Było chłodne jesienne popołudnie. Yuu jak zwykle był w lesie i zbierał drewno do pieca oraz zioła do zupy, którą postanowił sobie ugotować. Yuu miał 16 lat, czarne włosy i szare oczy. Był dość wysoki, a także średnio umięśniony. Trzy lata temu zginął jego ojciec, a w tym roku na febrę zmarła jego matka. Został sam, w małym domku na obrzeżach lasu, jakieś cztery kilometry od najbliższej wioski. Chociaż było to czasami uciążliwe, Yuu wiedział, że nie zaglądną tu ci, których obawia się najbardziej, czyli żołnierze. Jeżeli żołnierzami można było ich nazwać. Byli to najczęściej zwykli bandyci, opoje i szubrawcy, których nie obchodził los królestwa, tylko pełna sakiewka, piwo i kobiety.
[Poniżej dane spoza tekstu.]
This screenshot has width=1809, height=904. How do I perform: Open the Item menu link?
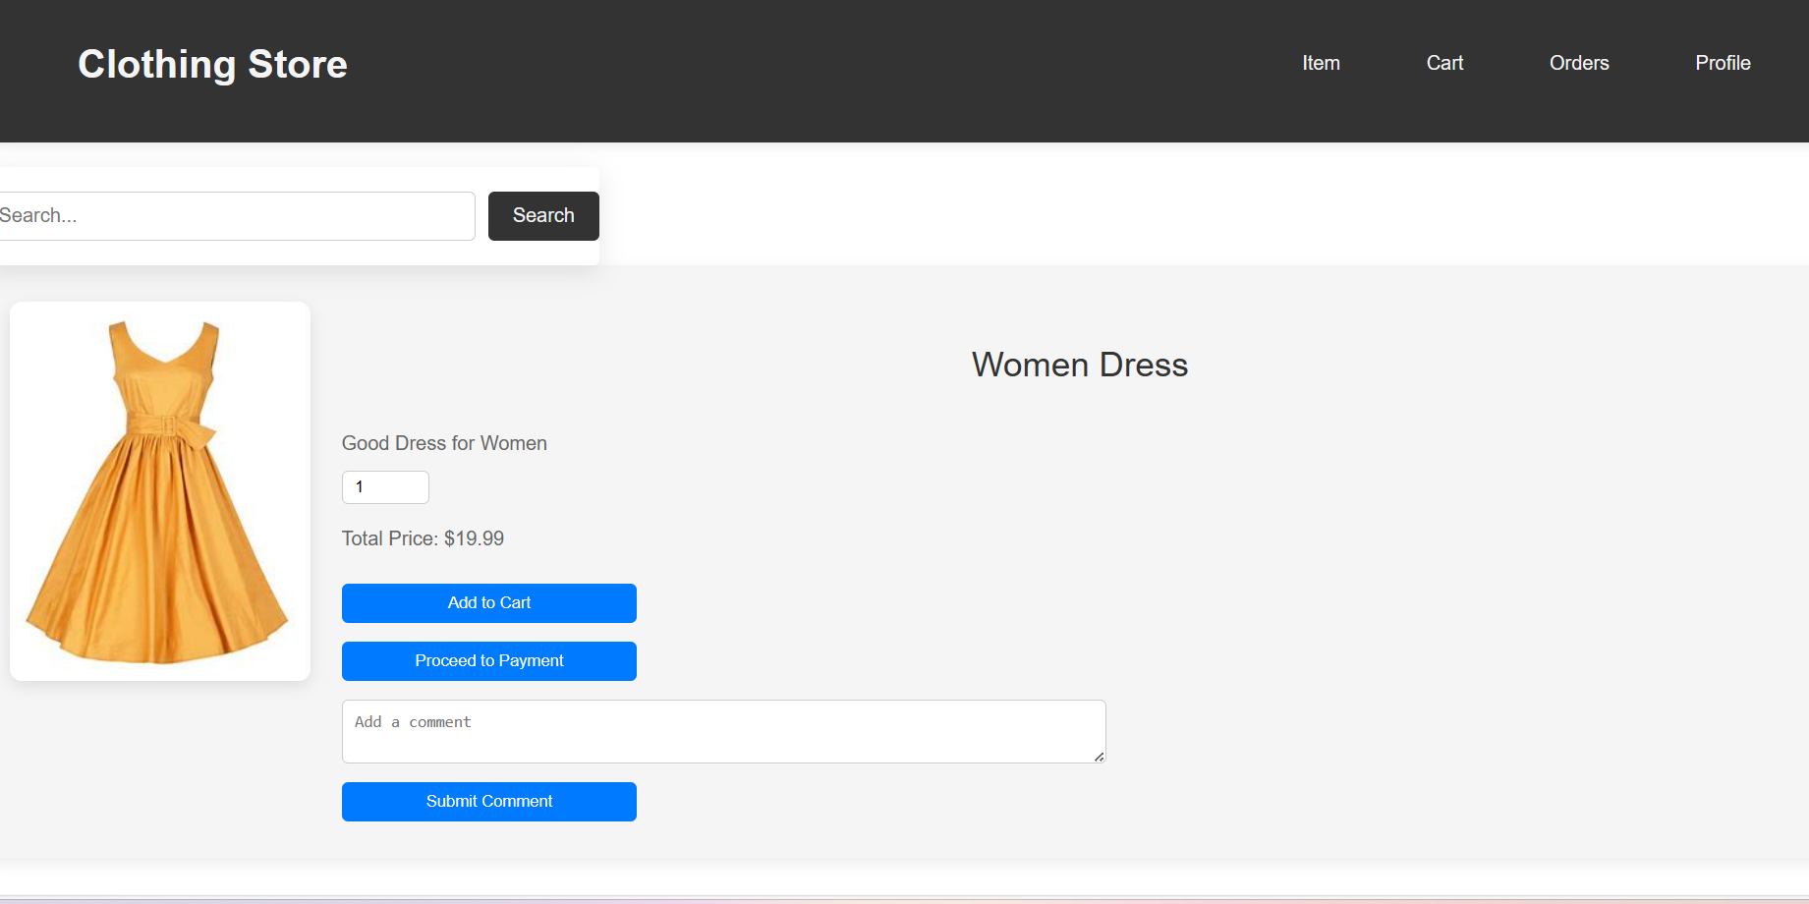(1321, 63)
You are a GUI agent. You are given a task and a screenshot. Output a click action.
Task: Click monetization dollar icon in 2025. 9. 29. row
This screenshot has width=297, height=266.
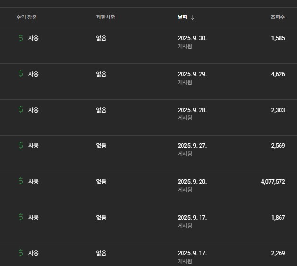pos(21,74)
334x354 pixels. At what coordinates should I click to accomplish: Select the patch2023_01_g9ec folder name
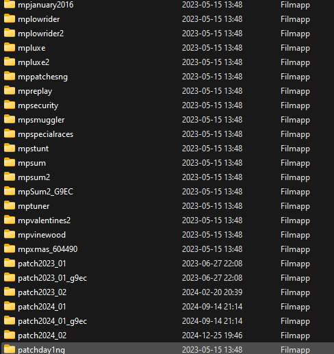point(53,278)
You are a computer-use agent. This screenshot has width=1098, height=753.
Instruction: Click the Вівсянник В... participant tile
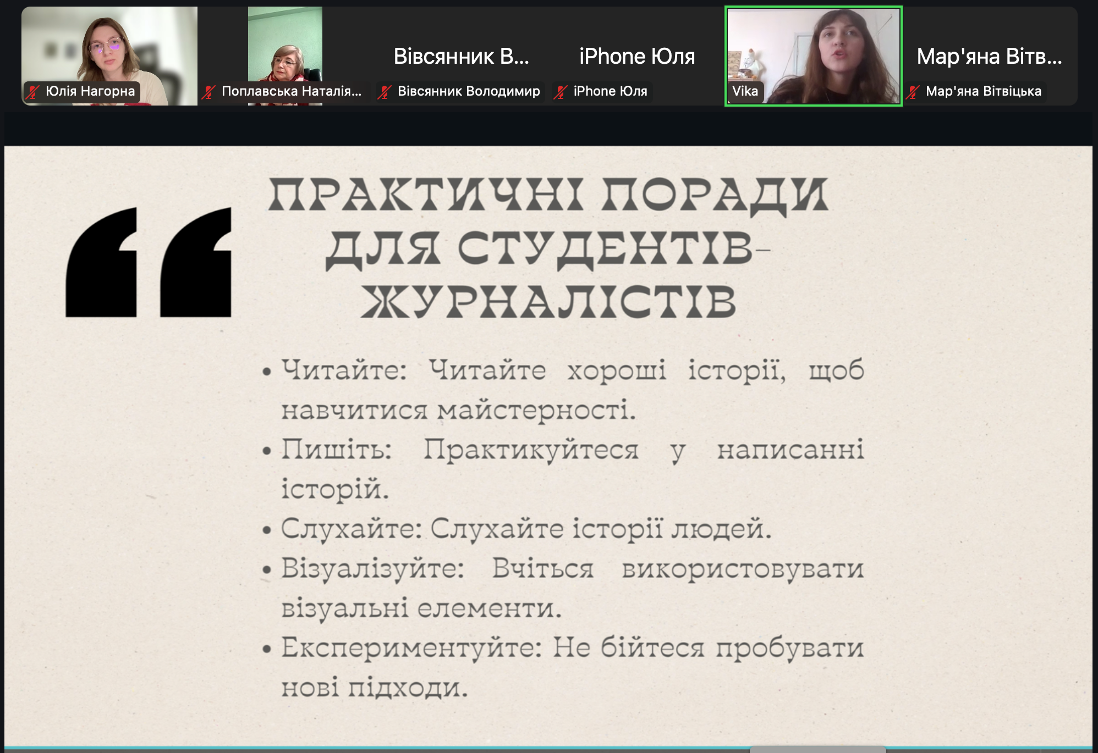[461, 57]
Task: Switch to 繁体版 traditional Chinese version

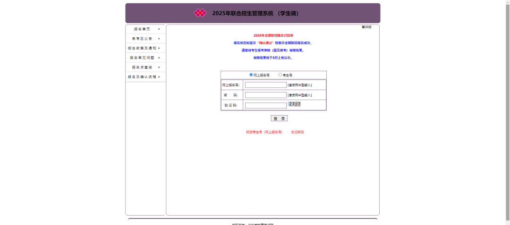Action: click(x=366, y=27)
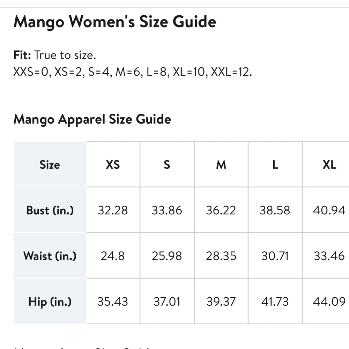The width and height of the screenshot is (349, 349).
Task: Click the Hip (in.) row label
Action: 50,301
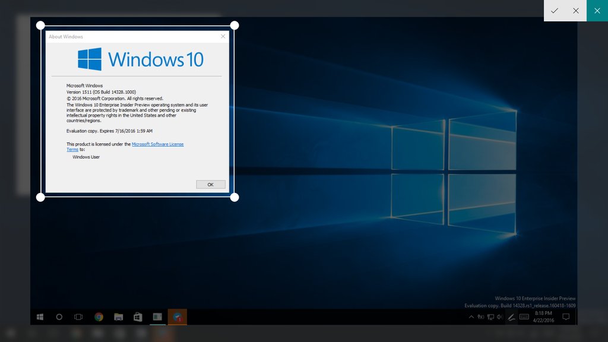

Teraz, gdy trwał jako taki pokój i wojsko nie było potrzebne jedyne, co robili, to jeździli z wioski do wioski i grabili uczciwych mieszkańców. Choć wysłano skargę do króla, ten nakazał im zaprzestać tego procederu, lecz po pewnym czasie znów zaczęli swoje najazdy. Jednak... co ich obchodziła jakaś mała chatka na skraju lasu? Yuu dobrze wiedział, że jest tam bezpieczny i nie musi się o nic martwić.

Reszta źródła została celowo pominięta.